Czytelnia > Ludzie > Historie biegaczy > Ludzie > Czytelnia > Reportaże
Darek Strychalski wraca do Doliny Śmierci. Opowiada o treningu i trudnościach wyścigu
Darek Strychalski w Dolinie Śmierci. Fot. Jakub Górajek
115 kilometrów od startu w Dolinie Śmierci, najniżej położonym miejscu na lądzie na całym świecie, Darek Strychalski, niepełnosprawny ultramaratończyk, zakończył swoją walkę z upałem i kilometrami Badwater Ultramarathon w 2012 roku. Nie wyrobił się w limicie czasu po potężnym kryzysie. W tym roku postanowił wrócić i zmierzyć się z wyzwaniem po raz kolejny. Z jeszcze większą determinacją.

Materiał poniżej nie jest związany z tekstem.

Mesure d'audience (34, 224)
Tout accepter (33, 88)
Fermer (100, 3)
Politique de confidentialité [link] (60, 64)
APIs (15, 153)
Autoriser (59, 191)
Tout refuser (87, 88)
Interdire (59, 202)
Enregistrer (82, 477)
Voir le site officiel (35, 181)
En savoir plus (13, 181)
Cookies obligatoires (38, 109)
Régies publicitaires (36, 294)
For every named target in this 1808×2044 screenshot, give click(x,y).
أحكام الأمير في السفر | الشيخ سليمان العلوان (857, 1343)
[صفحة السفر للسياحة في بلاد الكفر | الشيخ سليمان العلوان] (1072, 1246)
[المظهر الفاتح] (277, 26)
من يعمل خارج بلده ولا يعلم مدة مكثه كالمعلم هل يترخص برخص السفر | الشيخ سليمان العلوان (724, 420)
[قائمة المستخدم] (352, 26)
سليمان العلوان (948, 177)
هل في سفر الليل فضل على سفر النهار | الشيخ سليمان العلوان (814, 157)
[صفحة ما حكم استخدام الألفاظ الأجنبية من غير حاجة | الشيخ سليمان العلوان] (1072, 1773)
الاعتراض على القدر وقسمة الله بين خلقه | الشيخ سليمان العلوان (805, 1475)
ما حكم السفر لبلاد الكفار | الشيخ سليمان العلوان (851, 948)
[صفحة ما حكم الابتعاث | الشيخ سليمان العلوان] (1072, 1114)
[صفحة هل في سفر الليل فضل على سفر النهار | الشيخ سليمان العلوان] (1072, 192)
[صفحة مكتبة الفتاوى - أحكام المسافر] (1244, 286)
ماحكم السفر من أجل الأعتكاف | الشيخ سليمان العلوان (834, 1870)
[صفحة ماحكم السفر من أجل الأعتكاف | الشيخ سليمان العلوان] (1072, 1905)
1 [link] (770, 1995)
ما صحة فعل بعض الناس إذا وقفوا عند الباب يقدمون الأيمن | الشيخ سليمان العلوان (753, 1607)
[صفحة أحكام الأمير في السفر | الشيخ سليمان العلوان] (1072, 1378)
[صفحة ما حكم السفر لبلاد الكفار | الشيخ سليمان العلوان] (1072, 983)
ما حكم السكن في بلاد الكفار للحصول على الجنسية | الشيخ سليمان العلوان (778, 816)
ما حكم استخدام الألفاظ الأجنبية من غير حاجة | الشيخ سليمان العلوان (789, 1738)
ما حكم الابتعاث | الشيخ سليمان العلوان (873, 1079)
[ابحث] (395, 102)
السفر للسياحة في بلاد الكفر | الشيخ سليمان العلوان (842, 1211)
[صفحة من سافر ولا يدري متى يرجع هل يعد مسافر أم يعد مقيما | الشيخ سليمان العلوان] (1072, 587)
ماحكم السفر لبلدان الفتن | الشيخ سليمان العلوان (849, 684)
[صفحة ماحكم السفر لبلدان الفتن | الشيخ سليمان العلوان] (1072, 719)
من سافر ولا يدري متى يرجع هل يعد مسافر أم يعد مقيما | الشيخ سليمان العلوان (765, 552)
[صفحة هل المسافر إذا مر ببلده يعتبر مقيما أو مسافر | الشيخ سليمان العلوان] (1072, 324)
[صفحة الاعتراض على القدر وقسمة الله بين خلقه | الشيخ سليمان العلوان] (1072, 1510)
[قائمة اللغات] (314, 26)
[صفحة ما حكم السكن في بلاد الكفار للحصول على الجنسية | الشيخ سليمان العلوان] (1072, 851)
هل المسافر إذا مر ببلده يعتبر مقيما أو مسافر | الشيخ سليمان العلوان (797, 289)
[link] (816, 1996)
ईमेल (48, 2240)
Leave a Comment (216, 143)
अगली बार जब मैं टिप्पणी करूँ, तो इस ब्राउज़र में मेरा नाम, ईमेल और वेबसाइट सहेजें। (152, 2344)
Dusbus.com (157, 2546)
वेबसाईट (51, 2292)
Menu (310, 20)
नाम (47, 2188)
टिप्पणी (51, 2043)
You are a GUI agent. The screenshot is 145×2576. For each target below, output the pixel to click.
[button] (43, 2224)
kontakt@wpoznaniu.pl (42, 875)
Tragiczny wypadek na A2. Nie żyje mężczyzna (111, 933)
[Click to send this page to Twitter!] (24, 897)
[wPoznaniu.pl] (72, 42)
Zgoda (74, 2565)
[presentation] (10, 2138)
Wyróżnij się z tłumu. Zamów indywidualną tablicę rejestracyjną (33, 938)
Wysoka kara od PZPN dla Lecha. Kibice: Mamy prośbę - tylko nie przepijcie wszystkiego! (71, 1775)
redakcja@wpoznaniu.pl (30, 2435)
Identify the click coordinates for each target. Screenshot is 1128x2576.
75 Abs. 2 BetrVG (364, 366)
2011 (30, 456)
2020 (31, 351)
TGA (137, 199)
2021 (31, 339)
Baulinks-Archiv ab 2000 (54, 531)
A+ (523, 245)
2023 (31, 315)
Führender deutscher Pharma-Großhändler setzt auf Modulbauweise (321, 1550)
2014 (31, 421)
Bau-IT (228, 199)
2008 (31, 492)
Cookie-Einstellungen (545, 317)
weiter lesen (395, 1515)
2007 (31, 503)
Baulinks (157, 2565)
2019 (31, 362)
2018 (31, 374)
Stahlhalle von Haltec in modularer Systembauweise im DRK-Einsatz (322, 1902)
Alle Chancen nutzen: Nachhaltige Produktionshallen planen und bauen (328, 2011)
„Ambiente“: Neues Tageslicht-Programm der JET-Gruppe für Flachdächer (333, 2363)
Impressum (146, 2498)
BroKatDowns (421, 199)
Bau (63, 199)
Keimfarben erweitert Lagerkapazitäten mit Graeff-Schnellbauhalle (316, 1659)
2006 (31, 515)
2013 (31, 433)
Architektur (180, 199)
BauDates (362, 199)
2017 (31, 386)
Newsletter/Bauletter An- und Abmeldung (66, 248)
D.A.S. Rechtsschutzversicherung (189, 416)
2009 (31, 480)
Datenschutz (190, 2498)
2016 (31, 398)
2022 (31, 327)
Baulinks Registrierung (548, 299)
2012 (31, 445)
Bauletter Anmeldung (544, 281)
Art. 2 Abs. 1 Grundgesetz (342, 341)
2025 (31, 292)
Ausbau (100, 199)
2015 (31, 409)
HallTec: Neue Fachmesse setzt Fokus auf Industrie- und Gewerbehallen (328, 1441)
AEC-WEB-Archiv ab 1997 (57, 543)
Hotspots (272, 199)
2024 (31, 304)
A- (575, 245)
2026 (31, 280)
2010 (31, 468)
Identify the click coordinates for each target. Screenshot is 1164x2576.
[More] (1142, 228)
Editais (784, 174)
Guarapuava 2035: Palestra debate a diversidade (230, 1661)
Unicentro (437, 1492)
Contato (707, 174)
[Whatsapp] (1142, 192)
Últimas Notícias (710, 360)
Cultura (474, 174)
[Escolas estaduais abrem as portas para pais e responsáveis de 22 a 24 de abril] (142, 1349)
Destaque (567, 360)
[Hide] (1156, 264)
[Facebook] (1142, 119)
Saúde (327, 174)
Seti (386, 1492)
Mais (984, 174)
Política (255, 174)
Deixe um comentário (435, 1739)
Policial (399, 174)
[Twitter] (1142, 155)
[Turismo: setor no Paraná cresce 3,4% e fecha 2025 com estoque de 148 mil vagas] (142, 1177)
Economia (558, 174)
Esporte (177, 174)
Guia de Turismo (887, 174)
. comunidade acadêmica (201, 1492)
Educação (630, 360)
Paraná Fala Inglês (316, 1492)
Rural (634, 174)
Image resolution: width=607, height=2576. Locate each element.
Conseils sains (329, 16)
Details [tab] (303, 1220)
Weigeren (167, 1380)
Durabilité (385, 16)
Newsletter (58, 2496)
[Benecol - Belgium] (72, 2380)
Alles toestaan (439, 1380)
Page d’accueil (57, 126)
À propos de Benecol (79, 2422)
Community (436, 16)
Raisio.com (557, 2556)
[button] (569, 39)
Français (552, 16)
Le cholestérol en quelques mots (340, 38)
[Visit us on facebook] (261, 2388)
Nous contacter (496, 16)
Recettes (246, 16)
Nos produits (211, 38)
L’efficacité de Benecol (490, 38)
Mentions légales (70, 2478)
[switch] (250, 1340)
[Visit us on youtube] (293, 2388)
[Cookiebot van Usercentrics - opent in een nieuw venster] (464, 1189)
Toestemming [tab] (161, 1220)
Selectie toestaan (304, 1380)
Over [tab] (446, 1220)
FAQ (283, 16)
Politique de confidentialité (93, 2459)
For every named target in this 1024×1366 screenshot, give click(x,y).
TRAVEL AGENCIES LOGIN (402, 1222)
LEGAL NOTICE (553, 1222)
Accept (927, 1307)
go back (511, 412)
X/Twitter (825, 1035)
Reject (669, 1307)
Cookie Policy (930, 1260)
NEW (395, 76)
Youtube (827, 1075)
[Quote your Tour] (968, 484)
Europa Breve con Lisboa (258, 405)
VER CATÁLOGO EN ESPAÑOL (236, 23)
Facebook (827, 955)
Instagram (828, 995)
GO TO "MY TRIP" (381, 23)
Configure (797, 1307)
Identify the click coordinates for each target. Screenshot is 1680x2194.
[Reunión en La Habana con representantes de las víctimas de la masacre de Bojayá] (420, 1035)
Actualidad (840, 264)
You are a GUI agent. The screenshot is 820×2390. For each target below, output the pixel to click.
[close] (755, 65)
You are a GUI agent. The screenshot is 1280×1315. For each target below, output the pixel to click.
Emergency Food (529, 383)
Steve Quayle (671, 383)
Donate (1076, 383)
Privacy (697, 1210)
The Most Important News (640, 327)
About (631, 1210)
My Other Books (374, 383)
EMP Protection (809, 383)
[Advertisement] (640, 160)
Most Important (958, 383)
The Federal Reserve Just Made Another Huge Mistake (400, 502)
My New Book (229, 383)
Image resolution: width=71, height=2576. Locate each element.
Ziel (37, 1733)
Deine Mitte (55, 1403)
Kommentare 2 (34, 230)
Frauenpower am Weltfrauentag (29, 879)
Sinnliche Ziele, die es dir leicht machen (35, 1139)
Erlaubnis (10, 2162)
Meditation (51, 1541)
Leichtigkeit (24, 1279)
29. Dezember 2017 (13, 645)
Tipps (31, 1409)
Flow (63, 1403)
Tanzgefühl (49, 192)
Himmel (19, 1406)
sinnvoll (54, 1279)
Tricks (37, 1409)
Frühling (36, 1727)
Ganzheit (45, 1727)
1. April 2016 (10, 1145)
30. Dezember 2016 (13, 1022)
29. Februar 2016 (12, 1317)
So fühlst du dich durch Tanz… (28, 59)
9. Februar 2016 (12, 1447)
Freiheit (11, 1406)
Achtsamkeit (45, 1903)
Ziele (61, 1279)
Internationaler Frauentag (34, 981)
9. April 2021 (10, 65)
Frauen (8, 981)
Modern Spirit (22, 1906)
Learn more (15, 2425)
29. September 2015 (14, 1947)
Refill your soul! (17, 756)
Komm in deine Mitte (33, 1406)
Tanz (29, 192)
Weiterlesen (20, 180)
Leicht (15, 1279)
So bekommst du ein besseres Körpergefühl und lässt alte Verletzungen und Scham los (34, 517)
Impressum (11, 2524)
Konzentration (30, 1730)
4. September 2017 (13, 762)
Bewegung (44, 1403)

Dolina Śmierci to miejsce piękne, gdy przyjedzie się w lutym. Potężna przestrzeń zamknięta z obu stron ścianami skał o fantazyjnych kolorach – żółtych, brązowych, zielonych i niebieskich. Dno doliny jest płaskie i ciągnie się, zdawałoby się, bez końca. Pokrywa je sucholubna roślinność i grube – białe lub szare pokrywy spękanej soli. Jest też boleśnie prosta asfaltowa droga, którą przyjemnie jedzie się rowerem. Jednak nawet w lutym nawiedza Cię refleksja, że wolałbyś nie trafić tu latem. Bo przecież klimatyzowany samochód też może się zepsuć. Rozedrgane powietrze przywodzące na myśl wnętrze piekarnika, monotonia krajobrazu i ta cholerna, niekończąca się prosta.
Wyścig Badwater Ultramarathon to zabawa dla koneserów. Nazywają go najtrudniejszym na świecie – choć konkurentów do tego miana ma wielu i są to raczej zabiegi marketingowe. Tutaj zyskuje ten, kto ma bardzo dobrą ekipę wspierającą i ktoś, kto jest w stanie znieść psychicznie nie tylko dystans ale i monotonię, którą ten bieg ze sobą niesie. Nie ulega jednak wątpliwości – pokonanie Doliny Śmierci, na własnych nogach, w takich warunkach, jest zadaniem straszliwym. Z Badwater – depresji położonej na -86 m n.p.m. trzeba dotrzeć do podnóża Mt Whitney, na wysokości ponad 2500 m n.p.m.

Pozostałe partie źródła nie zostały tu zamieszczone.